I can only cling to him and cry. My whole body shakes with shuddering, wracking sobs, as if a lifetime of pent-up tears are being ripped out of me wholesale.

I don’t know how long it lasts. Minutes? Hours? A measureless time of weeping. I think I have cried more in the last twelve hours than in all my life.

Eventually, I am able to breathe normally and the sobs and shudders fade.

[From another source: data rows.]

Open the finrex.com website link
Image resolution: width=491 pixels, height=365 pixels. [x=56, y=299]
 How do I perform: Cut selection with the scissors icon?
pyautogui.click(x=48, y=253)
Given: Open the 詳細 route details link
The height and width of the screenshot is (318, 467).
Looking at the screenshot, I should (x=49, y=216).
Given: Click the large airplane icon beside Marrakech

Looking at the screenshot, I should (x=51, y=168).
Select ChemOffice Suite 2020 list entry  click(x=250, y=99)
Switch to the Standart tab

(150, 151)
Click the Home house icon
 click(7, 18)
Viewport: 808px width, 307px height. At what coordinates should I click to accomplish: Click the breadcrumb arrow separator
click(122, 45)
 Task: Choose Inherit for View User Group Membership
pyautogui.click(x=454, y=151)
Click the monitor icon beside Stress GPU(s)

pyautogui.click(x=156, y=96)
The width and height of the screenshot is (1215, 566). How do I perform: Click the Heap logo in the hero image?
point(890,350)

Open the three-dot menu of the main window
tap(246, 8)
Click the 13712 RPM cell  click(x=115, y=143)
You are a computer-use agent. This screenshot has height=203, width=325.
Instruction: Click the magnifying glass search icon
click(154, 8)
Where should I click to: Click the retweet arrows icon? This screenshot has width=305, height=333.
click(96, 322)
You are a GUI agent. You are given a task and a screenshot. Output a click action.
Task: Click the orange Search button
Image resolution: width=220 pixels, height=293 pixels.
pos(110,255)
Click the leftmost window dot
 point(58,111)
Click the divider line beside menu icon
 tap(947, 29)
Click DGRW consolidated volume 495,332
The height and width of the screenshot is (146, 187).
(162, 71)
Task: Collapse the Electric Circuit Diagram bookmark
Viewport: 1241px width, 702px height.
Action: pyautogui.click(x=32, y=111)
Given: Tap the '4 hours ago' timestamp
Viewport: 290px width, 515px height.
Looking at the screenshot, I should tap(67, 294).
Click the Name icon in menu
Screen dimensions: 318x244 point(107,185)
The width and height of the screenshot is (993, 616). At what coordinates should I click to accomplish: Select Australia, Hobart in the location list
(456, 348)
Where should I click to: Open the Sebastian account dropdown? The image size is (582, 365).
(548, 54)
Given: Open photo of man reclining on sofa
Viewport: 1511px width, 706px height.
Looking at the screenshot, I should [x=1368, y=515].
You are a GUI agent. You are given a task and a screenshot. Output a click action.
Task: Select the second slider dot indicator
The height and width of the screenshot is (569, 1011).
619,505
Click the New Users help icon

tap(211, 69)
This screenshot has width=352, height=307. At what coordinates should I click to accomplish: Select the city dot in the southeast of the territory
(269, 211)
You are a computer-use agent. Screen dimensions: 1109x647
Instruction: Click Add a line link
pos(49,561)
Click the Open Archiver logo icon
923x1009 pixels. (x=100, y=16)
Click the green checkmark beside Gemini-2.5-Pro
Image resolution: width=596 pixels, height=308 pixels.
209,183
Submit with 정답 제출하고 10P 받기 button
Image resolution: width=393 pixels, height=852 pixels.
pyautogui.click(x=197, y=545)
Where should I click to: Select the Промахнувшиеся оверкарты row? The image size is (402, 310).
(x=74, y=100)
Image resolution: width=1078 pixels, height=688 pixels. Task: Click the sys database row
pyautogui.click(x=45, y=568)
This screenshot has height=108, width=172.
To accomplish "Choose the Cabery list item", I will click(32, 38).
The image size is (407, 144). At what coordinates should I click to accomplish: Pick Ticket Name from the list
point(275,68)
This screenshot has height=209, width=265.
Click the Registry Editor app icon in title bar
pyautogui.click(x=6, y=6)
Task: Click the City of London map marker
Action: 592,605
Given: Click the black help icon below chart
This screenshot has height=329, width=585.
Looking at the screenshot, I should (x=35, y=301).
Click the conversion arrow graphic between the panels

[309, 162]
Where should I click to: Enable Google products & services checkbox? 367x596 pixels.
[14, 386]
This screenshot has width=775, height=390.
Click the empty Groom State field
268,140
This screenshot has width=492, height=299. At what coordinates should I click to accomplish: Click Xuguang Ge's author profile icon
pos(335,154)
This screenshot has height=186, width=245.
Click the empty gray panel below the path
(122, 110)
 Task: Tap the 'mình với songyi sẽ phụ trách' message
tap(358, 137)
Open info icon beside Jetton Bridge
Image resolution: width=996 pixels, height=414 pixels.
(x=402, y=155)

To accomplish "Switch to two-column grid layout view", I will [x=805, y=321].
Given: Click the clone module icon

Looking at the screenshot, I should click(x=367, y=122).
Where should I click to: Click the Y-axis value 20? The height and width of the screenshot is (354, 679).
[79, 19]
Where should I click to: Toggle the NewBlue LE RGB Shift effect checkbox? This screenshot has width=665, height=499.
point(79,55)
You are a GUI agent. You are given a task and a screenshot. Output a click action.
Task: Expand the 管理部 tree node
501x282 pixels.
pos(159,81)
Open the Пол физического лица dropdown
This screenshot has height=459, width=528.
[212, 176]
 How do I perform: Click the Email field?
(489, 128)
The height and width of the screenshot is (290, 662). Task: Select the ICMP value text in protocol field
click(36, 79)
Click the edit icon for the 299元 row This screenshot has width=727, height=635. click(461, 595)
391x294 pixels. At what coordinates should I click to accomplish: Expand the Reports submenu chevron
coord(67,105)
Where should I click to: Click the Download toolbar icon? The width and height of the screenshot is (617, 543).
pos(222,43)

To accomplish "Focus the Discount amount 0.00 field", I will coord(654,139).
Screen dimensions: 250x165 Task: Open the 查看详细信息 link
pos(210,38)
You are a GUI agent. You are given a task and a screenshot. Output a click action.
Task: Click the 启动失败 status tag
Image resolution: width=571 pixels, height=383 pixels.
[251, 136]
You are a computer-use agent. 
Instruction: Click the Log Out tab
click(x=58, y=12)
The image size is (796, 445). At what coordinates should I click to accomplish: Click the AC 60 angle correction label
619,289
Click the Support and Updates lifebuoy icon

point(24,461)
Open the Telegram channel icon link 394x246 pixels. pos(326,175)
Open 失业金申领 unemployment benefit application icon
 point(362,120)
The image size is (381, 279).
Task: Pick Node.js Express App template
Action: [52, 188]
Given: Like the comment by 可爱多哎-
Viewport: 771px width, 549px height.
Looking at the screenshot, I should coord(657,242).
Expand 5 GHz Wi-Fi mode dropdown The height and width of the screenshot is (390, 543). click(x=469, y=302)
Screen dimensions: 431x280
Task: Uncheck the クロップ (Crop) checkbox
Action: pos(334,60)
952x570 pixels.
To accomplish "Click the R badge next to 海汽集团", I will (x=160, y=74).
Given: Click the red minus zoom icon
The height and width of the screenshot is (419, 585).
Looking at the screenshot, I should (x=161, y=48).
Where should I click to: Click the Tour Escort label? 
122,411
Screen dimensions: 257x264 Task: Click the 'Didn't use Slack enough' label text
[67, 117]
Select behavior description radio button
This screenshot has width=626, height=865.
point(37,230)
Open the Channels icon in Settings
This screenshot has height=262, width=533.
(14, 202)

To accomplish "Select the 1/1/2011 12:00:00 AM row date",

I remain still, barely breathing now.

On top of Logan.

Aware of him, suddenly.

Completely attuned to every inch of him, stretched out beneath me. His arms around me, his chin tucked against the top of my head. His denim-sheathed thighs beneath mine, thick and hard. His breath on my hair. His hips nudging mine. My hands on his pectoral muscles, my breasts crushed against his sternum.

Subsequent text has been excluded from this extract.